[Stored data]
-- BEGIN --
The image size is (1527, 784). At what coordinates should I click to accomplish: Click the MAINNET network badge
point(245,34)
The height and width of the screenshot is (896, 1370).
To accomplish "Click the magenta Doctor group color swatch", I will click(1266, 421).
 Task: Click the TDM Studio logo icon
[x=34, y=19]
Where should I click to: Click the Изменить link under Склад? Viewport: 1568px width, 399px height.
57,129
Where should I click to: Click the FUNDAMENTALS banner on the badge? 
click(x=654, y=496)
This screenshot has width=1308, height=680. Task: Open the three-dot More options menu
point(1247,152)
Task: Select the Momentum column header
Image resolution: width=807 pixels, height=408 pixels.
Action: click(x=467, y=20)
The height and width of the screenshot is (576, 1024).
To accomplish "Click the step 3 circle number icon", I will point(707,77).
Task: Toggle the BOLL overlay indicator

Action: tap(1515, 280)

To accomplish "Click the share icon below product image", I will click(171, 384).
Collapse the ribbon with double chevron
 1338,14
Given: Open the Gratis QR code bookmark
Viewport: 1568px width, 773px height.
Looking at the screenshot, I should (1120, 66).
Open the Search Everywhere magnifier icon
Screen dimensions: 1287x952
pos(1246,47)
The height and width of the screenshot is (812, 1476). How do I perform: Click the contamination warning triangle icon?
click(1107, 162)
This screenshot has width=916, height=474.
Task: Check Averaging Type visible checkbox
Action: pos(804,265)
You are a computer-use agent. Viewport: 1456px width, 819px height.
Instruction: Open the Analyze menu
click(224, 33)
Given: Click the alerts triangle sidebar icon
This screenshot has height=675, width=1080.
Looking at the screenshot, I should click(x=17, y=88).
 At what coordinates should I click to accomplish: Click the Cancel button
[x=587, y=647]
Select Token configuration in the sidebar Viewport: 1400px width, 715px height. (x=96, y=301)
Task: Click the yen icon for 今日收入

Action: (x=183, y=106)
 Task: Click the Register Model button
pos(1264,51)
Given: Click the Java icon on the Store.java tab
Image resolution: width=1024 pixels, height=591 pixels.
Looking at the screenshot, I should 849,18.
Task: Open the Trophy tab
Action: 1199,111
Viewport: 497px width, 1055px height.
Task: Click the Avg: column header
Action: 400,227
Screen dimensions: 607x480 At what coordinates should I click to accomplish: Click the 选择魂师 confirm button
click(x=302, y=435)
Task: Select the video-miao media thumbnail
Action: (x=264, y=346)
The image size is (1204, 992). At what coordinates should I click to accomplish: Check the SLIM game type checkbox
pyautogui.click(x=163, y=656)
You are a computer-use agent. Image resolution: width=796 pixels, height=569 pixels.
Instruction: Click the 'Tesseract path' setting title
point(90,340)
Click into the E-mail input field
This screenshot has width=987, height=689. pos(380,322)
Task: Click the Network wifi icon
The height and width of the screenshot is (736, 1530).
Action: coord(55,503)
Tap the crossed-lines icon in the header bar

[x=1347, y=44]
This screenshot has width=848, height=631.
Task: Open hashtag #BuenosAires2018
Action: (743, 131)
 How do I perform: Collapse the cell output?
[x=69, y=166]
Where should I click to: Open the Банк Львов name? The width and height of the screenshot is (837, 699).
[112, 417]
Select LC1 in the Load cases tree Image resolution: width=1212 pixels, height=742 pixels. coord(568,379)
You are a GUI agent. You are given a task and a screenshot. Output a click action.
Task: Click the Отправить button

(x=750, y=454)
-- END --
• **Work to be completed**
Rewrite the stretch from the start of the data through the line containing "point(1247,152)", substituting "capture" for "screenshot" and keeping all else unchanged.

• **Solution below**
The image size is (1527, 784). At what coordinates should I click to accomplish: Click the MAINNET network badge
point(245,34)
The height and width of the capture is (896, 1370).
To accomplish "Click the magenta Doctor group color swatch", I will click(1266, 421).
 Task: Click the TDM Studio logo icon
[x=34, y=19]
Where should I click to: Click the Изменить link under Склад? Viewport: 1568px width, 399px height.
57,129
Where should I click to: Click the FUNDAMENTALS banner on the badge? 
click(x=654, y=496)
This capture has width=1308, height=680. Task: Open the three-dot More options menu
point(1247,152)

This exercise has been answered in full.